Through Solso's and Livingstone's chapters, I came to understand my fascination with the visual system as the result of natural human ignorance. As a result of our own neurological composition and a couple million years' separation from our beginnings, we lack access to both our present and our past - the everyday chemical and electrical operation of our own brains and the evolutionary history that would start to explain why it happens that way. Art & Visual Perception is fascinating because it begins to illuminate that which is both extremely close - in our own bodies - and extremely distant as a result of the knowledge we lack about our own selves. All psychology classes may offer such illumination, but this one stands apart from the rest in that it seeks to address those neurological processes that are most fundamental to our experience. We expect to find human emotion and memory to be complex, while the stunning complexity of "basic" functions is taken for granted. The truth that we learn does not give us a new set of eyes, per se, but allows us to use the same set to see the same things in a completely different way.

1 comment:

Lindsey said...

I was also fascinated by the evolutionary processes presented in Solso. It made me wonder, however, what part art plays in the evolutionary process. Did art come about just as color perception (to help identify poisonous fruits) or a larger vascular system (to cool a larger brain) did? In other words, out of necessity? Or is art a mere side effect to the cognitive evolutionary process?
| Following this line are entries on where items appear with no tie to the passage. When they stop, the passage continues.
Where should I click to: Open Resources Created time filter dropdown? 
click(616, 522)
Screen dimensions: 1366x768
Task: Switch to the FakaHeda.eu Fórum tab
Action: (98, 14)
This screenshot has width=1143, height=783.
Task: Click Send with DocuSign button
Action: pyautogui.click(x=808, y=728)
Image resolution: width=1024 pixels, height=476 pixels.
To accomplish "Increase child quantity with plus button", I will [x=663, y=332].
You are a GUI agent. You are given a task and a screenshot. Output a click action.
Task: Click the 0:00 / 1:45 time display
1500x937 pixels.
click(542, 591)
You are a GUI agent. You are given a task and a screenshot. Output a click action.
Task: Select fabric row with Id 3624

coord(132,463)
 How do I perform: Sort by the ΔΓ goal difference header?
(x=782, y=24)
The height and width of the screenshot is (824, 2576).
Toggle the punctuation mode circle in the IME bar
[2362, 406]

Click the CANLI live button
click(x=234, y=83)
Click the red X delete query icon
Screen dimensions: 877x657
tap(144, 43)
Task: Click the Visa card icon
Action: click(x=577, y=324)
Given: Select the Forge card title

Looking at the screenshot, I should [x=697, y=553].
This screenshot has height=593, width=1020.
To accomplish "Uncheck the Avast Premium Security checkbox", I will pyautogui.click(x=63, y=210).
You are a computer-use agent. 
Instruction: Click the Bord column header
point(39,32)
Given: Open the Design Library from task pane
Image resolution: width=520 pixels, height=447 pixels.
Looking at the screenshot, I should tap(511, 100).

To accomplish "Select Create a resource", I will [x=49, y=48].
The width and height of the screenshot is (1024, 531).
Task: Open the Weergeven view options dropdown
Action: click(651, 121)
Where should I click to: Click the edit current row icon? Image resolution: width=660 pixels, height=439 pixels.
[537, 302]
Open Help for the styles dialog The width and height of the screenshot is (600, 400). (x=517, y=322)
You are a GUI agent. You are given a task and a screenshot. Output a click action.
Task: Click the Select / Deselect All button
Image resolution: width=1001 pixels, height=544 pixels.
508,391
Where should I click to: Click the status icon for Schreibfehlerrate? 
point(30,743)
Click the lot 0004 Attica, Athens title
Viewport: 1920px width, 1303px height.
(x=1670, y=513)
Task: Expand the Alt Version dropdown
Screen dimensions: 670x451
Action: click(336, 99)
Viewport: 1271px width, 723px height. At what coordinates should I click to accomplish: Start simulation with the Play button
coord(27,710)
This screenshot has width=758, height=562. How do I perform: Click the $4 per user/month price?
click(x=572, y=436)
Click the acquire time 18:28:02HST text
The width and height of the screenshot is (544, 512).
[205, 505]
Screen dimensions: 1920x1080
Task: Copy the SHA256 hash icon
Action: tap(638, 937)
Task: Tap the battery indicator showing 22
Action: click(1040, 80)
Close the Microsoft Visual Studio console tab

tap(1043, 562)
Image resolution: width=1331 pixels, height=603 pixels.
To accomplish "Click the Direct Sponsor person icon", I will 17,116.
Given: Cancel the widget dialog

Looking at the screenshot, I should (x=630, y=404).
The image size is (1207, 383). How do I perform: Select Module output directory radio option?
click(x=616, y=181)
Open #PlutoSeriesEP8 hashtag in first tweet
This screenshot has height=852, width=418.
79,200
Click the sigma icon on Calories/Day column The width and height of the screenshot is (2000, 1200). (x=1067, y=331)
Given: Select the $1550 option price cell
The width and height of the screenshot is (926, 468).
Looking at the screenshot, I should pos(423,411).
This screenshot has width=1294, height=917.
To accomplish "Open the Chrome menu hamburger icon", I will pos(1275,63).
The argument comes to mind that as humans became more sophisticated their leisure time increased which allowed for the cultivation of abstract thought. This idea suggests that art is an evolutionary byproduct of spare time. It would not matter how advanced our perceptual systems were without our advanced cultural context to give art meaning. The information processing paradigm explains this concept well. One views an artwork with the eye, the information goes to the visual cortex which deciphers it but it is not until the information reaches the associative cortex can we make any intellectually or culturally meaningful deductions.

The imagery Madeleine used to describe the human evolutionary process "of all of human evolution as an ancient rock that, when split in half, might reveal all the different colored layers laid on top of each other" was a wonderful example of combining visual perception, abstract thought, and artistic creation. It also made me think that the history of human evolution both physically (the brain, the eye etc.) as well as culturally (artistically) are now intertwined and cannot be separated without some loss.